#### [Study text]
Friday 13 June 2008

The ups and downs of recovery!

I've been in recovery for 3 years, there's been ups and there's been downs during this time. Life is that way, there couldn't possibly be another way of living as there's so much out of our personal control. It took me a little while to realise this as when ever tough times had come along in previous non-using times, I had gone straight back to using. I had no other way of dealing with the crap, life threw at me.


The problem was I saw myself as a victim and that I had it hard. The truth is I made life choices at a young age that I was now paying for, I myself was not a victim of anyone but myself. When this finally sank in with me, I knew that I had to stop moping around and take responsibility for my responses to these things that came at me in life, the good, the bad and the ugly, and try to deal with them in a positive fashion. I was only able to do this with support from others in recovery alongside professional support/direction.

Just realising that I had options in the choices I made, i.e. to use or not essentially, was like being set free in itself, and it laid the foundations for me to build my recovery on.

Thank you to everyone who played a part in helping me to realise my potential.

3 comments:

Anonymous said...

What a great blog this is! I love the refreshing honesty. Recovery obviously isnt easy. If it was we'd have been here years ago and we would have recovery communiteies and communities of recovery all over the UK but with people like yourself showing the way people will follow. You are an "Ambassador of Recovery". The point about victim(ology)is so well made. As the old AA saying goes: "Poor Me, Poor me = Pour me another drink". Mark Gilman

Anonymous said...

#### [Data extracts]
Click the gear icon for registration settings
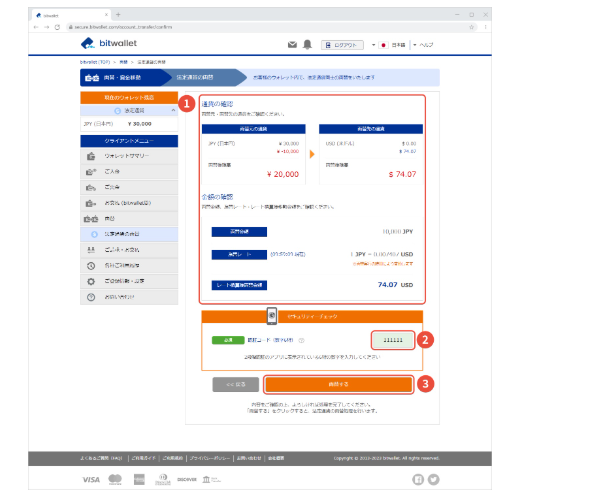The height and width of the screenshot is (493, 605). tap(90, 282)
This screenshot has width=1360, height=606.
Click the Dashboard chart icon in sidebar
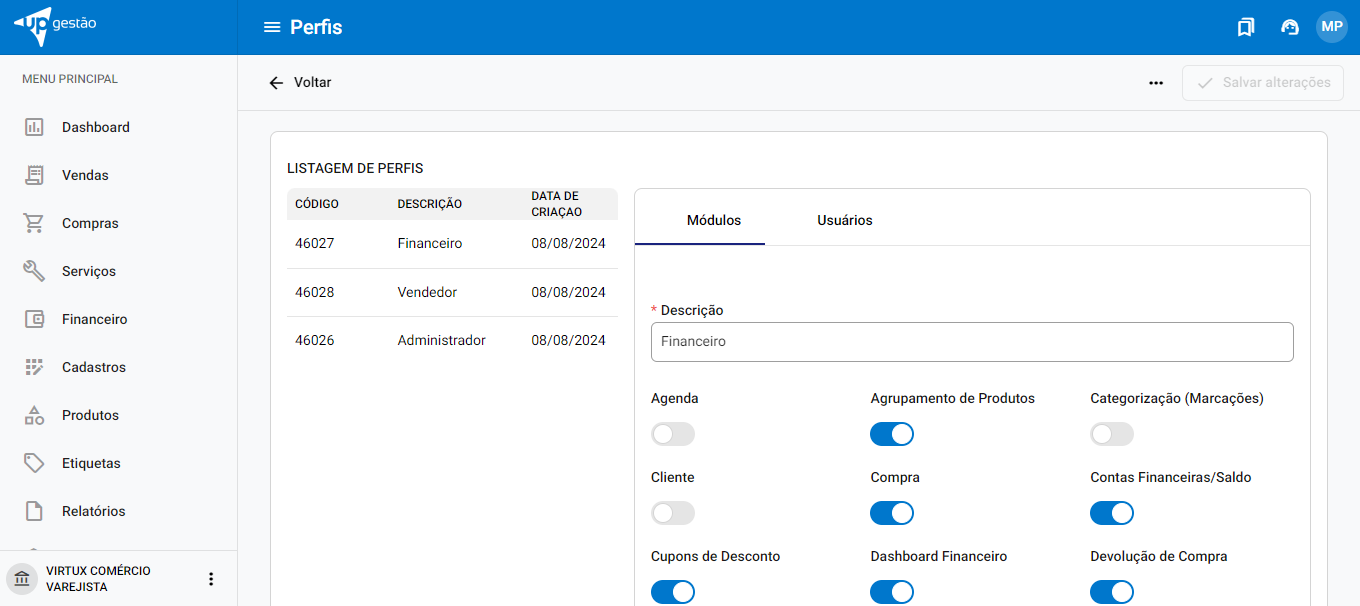coord(34,127)
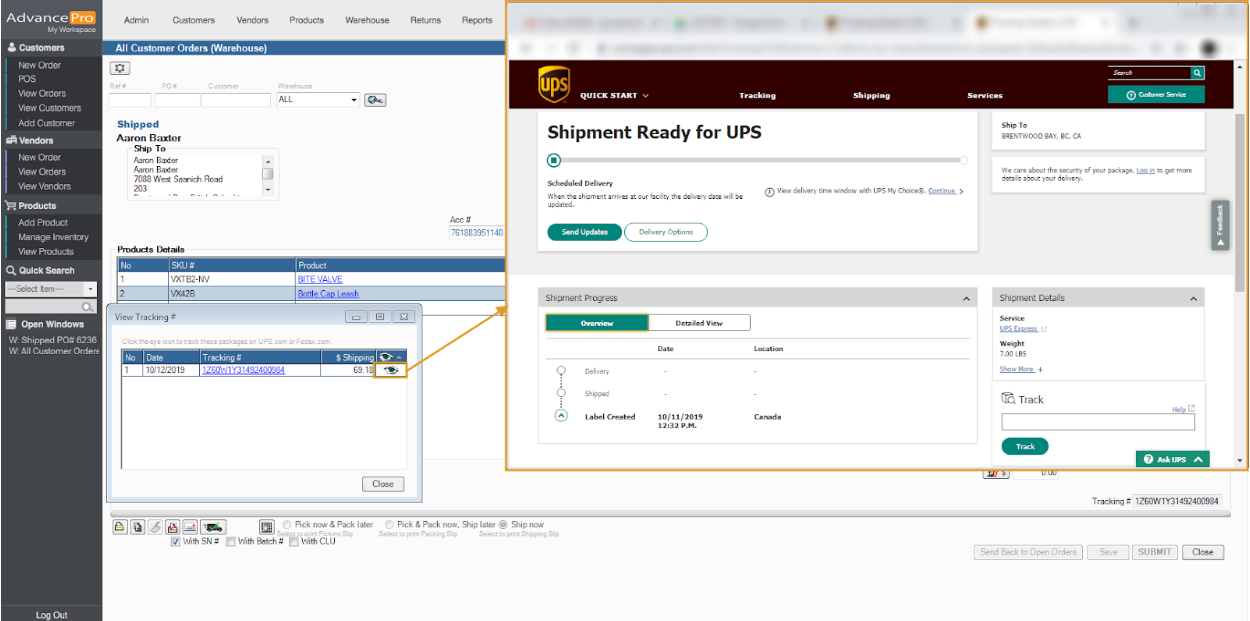Click the UPS shield logo
This screenshot has width=1250, height=621.
[553, 84]
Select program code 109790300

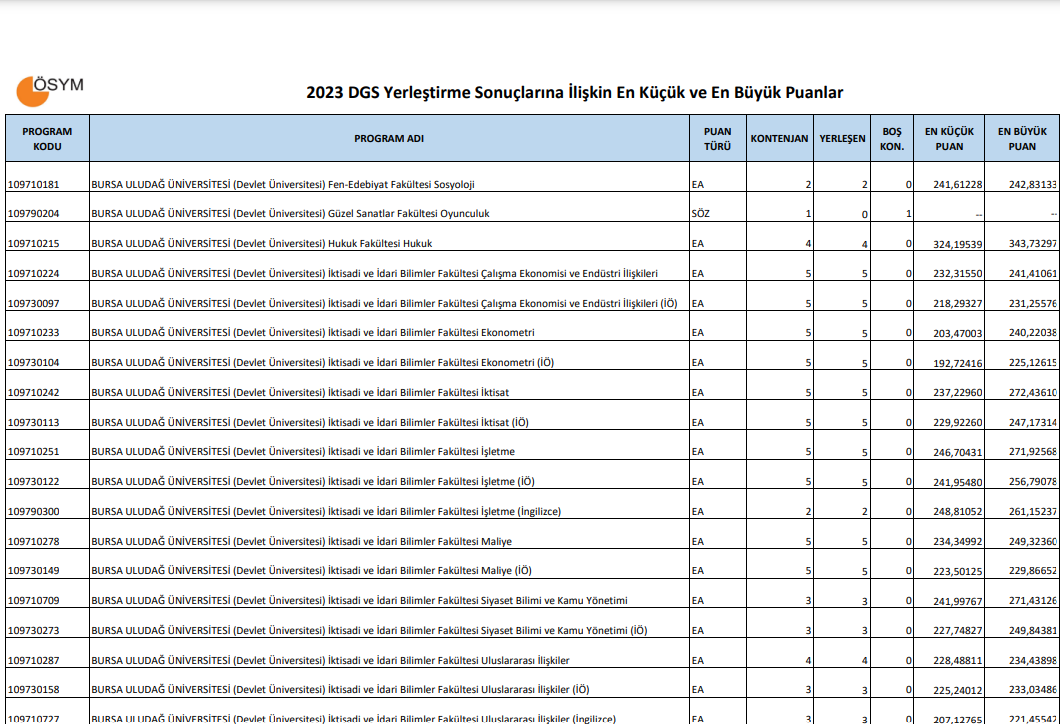tap(33, 512)
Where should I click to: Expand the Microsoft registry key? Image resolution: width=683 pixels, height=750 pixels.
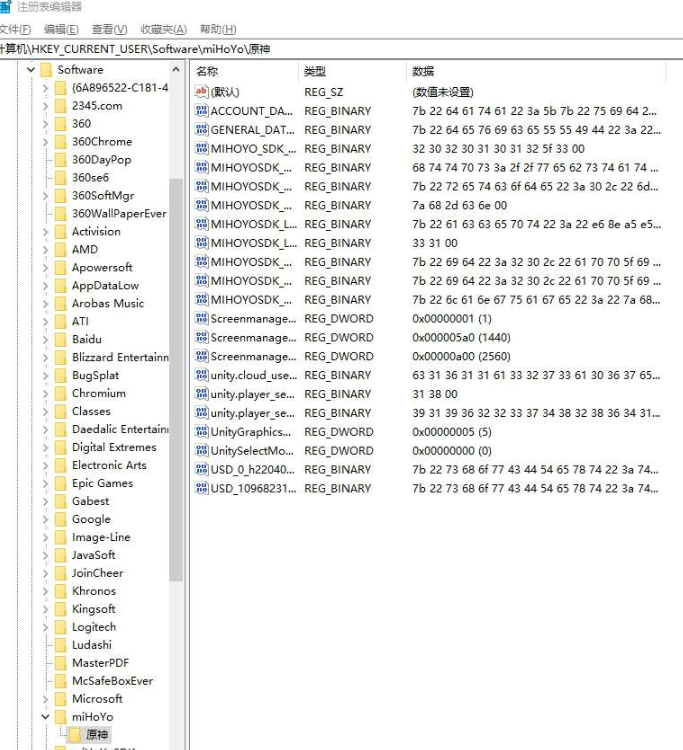(46, 699)
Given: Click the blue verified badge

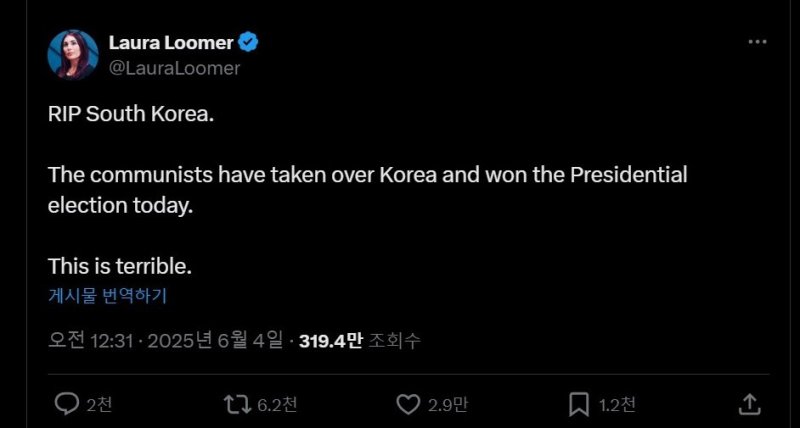Looking at the screenshot, I should 248,43.
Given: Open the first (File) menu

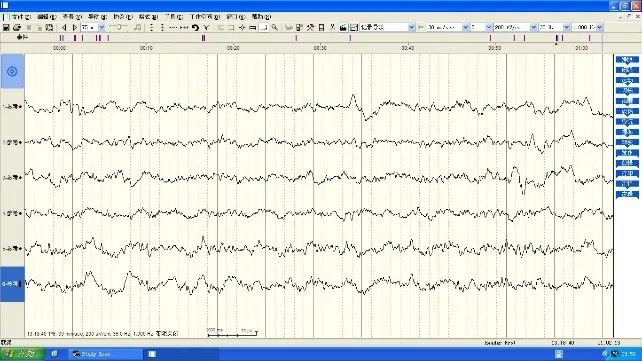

#### [Task requirements]
A. Duplicate everything in the recovery blog post from "Just realising that" down to "my recovery on.".
B. According to the recovery blog post, why did the writer go straight back to using when tough times came during earlier non-using periods? Answer in one to three sentences.
C. How long has the writer of the recovery blog post been in recovery?
The entries come from a source separate from the recovery blog post.

#### [Answers to the exercises]
A.
Just realising that I had options in the choices I made, i.e. to use or not essentially, was like being set free in itself, and it laid the foundations for me to build my recovery on.

B. The writer went back to using because there was no other way of dealing with the hardships life brought.

C. Three years.